Where a month ago, Benjamin seemed like a no-brainer re-signing, now it’s a matter of how the new regime views his talents in relation to the Browns’ needs and how much, financially, those talents are worth. As DePodesta said earlier in January, “The mindset is about how do we use information to make better decisions at the end of the day. We're trying to figure out what the opponent does on third and short or when we're trying to create a game plan that has a mismatch in the secondary, that's all utilizing information to try and create some sort of advantage by making a better decision.” On one hand, Benjamin can provide that mismatch. On the other, the ideal mismatch DePodesta et al., are envisioning is unknown. Does Benjamin fit that mold?

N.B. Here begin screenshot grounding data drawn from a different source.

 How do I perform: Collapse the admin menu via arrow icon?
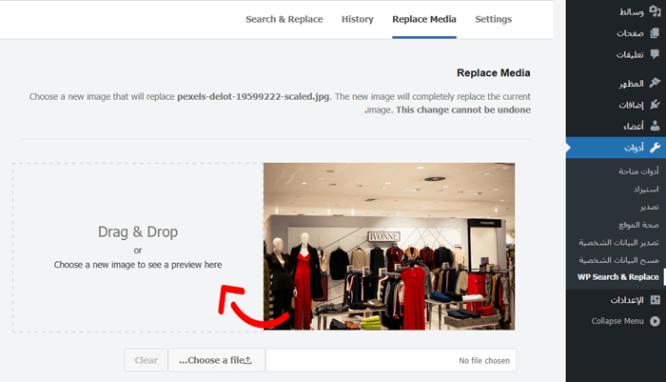[x=655, y=321]
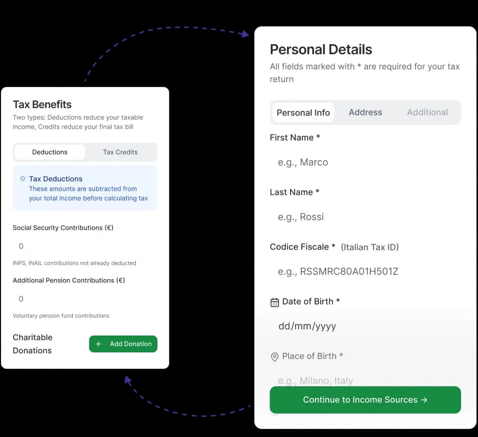The height and width of the screenshot is (437, 478).
Task: Click into the Last Name field
Action: [x=365, y=217]

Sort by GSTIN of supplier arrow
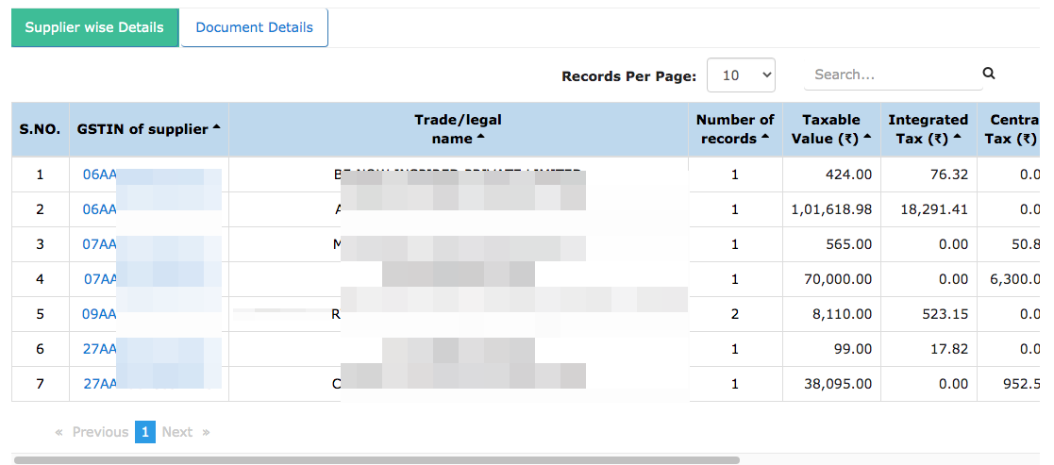click(216, 127)
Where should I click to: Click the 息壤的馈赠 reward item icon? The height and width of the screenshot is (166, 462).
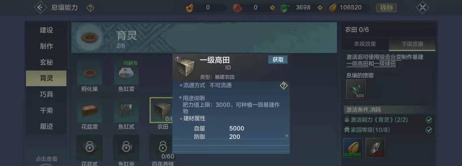(356, 89)
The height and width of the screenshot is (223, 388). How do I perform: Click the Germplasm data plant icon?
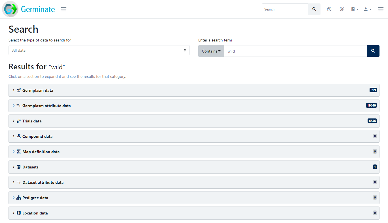point(18,90)
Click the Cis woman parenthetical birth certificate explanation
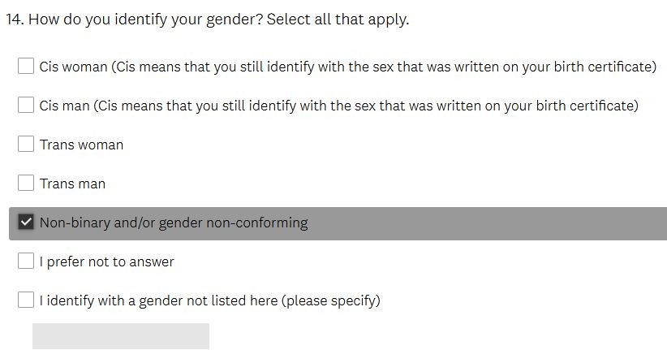Image resolution: width=667 pixels, height=350 pixels. tap(383, 67)
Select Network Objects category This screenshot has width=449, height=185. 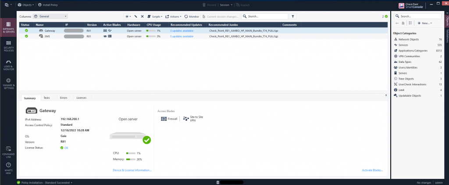click(408, 40)
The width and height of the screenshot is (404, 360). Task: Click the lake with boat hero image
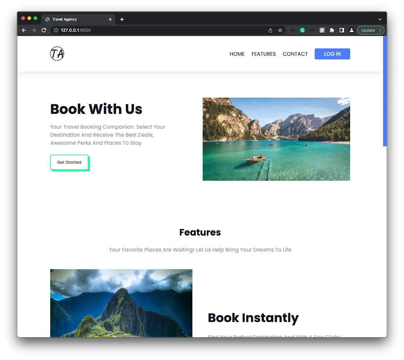276,139
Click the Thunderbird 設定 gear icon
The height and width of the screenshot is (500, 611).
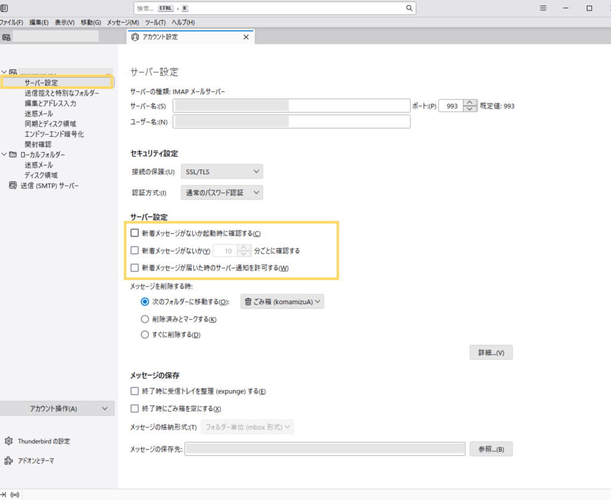tap(8, 442)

Conversely, safety Tashaun Gipson could be in a much safer position with the coaching and front office shifts. Gipson, who tweeted and then deleted his delight at Ray Horton again serving as the Browns’ defensive coordinator had some of his best professional seasons under Horton. And because he did have a down year in 2015, his price tag has decreased significantly, with Gipson no longer in line for one of the league’s top paydays at his position. Where Gipson might have been viewed as disposable for the past staff, he’s now seemingly more valuable under a coordinator who knows how to maximize his potential and wants him. 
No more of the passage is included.